On April 23, 1616 William Shakespeare died at the ripe old age of 52, after establishing himself as perhaps the greatest writer in the English language. We celebrated his life on the 23rd – since no one is quite sure of his birthday – by reading “William Shakespeare and the Globe” by Aliki. The book provides an entertaining high-level look at Shakespeare’s life, and the efforts long after his death to restore his famous theater to its former glory. With colorful illustrations and informative insets that fill the margins of every page, Aliki’s book is an engaging and accessible introduction to the “Bard of Avon” for younger listeners.
Bill Shakespeare
Although the pages of the book are sprinkled with quotations from Shakespeare’s works, Aliki does not go into great detail regarding the content of Shakespeare’s writing. She focuses instead on the timeline of Shakespeare’s life and the historical context within which he penned and staged his many plays. Readers are introduced to important historical figures from Shakespeare’s England, and to key rivals like Christopher Marlowe and his acting troupe – the Admiral’s Men. For younger listeners I think this approach is appropriate, providing just enough information to pique curiosity without confusing things by trying to delve into the intricacies of Shakespearean prose.

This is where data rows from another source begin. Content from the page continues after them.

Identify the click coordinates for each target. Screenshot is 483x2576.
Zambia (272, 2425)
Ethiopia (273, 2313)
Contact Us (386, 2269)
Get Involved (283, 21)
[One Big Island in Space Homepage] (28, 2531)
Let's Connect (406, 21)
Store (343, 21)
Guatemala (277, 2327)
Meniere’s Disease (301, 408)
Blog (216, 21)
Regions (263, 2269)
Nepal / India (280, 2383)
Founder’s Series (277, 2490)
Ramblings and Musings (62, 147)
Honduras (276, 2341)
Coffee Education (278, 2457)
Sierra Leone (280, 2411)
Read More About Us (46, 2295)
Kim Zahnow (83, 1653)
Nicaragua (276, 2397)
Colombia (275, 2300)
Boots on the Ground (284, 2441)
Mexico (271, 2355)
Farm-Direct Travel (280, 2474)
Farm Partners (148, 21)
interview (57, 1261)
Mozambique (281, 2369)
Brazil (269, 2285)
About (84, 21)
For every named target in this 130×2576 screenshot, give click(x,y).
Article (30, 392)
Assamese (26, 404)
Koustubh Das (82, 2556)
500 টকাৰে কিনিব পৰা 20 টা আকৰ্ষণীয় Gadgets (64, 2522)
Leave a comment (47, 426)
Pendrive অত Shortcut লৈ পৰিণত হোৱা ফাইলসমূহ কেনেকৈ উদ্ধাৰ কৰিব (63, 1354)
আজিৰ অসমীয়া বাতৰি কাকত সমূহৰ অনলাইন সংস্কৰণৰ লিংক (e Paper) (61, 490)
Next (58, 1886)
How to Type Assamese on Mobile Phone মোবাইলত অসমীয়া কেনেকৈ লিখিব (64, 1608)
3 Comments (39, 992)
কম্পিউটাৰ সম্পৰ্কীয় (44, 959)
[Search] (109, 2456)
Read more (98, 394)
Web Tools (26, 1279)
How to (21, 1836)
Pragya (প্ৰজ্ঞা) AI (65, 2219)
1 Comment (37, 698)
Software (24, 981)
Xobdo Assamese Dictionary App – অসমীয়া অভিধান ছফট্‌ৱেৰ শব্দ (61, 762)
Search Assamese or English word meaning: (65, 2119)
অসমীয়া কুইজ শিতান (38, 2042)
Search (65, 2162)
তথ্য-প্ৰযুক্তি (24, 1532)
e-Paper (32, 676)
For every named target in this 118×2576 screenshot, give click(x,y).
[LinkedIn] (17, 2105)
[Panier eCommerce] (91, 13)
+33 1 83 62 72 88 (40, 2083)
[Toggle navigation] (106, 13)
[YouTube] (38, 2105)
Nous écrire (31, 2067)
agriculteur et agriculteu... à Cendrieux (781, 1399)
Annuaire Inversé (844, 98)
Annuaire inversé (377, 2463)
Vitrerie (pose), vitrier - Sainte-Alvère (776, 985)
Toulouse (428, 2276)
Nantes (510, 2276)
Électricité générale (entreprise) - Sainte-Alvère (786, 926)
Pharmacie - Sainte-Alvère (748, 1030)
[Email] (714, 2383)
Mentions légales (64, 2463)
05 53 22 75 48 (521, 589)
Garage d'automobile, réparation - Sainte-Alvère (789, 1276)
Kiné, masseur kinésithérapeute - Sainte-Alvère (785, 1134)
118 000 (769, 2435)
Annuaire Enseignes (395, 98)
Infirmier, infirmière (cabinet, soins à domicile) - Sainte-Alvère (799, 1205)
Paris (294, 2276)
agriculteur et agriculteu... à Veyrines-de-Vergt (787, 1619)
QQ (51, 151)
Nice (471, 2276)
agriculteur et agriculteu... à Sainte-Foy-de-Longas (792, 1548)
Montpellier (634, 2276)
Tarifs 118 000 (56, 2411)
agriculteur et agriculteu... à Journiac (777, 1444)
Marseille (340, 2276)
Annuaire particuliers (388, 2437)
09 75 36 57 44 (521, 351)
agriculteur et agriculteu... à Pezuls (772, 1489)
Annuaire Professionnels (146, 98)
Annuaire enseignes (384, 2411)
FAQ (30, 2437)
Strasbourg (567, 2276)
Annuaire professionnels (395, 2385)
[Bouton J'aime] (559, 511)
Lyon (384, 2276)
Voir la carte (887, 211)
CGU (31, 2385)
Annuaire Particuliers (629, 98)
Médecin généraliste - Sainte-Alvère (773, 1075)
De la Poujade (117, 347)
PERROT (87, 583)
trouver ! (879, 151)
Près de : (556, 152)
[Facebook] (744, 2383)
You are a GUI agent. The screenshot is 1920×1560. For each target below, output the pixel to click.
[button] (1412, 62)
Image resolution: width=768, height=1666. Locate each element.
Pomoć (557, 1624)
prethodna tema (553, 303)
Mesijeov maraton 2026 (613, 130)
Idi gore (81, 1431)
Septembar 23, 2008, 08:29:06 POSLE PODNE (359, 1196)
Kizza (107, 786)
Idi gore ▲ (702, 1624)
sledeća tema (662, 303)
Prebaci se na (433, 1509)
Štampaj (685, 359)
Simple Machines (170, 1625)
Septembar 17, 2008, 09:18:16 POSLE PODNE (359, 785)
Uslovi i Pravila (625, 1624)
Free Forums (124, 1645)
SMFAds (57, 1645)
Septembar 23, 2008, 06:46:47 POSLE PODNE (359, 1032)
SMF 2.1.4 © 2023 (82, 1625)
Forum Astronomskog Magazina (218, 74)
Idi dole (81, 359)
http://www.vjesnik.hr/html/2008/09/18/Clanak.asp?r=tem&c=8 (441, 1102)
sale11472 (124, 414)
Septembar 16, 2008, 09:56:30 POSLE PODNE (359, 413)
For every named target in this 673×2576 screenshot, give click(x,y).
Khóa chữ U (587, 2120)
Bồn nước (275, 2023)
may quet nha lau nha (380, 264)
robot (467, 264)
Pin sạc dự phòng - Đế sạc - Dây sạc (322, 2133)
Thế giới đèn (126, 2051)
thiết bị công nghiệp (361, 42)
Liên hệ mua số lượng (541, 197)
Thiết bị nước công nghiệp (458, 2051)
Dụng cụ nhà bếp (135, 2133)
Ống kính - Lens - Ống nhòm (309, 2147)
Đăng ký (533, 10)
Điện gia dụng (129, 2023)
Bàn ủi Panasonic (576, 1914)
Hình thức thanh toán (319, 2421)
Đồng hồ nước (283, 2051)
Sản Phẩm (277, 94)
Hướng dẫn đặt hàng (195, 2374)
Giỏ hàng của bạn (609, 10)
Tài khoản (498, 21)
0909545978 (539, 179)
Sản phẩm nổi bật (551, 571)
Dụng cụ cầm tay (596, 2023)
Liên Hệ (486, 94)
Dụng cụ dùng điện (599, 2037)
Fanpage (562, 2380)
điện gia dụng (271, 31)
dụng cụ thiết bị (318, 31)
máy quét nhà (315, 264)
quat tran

The book is not just about old Bill Shakespeare, though. Roughly a third of the story┬áis about American stage actor Sam Wanamaker and his tireless work (and infectious dream) to see The Globe Theater reborn so that Shakespeare’s plays could be “performed as they once were”. Aliki succeeds at conveying just how involved and difficult a task Mr. Wanamaker took on – and just how much help and luck he needed to make his dream come true. The only disappointing thing about what is otherwise an inspiring tale is that Mr. Wanamaker didn’t live to see his work completed. Ahh, well… I guess all’s well that ends well (sorry, I had to). As Aliki reminds us at the end of her book, just like Mr. Shakespeare lives on through his plays, Mr. Wanamaker lives on through the reconstructed and active Globe Theater.

We really enjoyed this book, and it certainly whet our appetites to read some Shakespeare together as a family. I think we may still be a year or two away from being able to do so, but this book almost had me thinking we could give it a try tomorrow.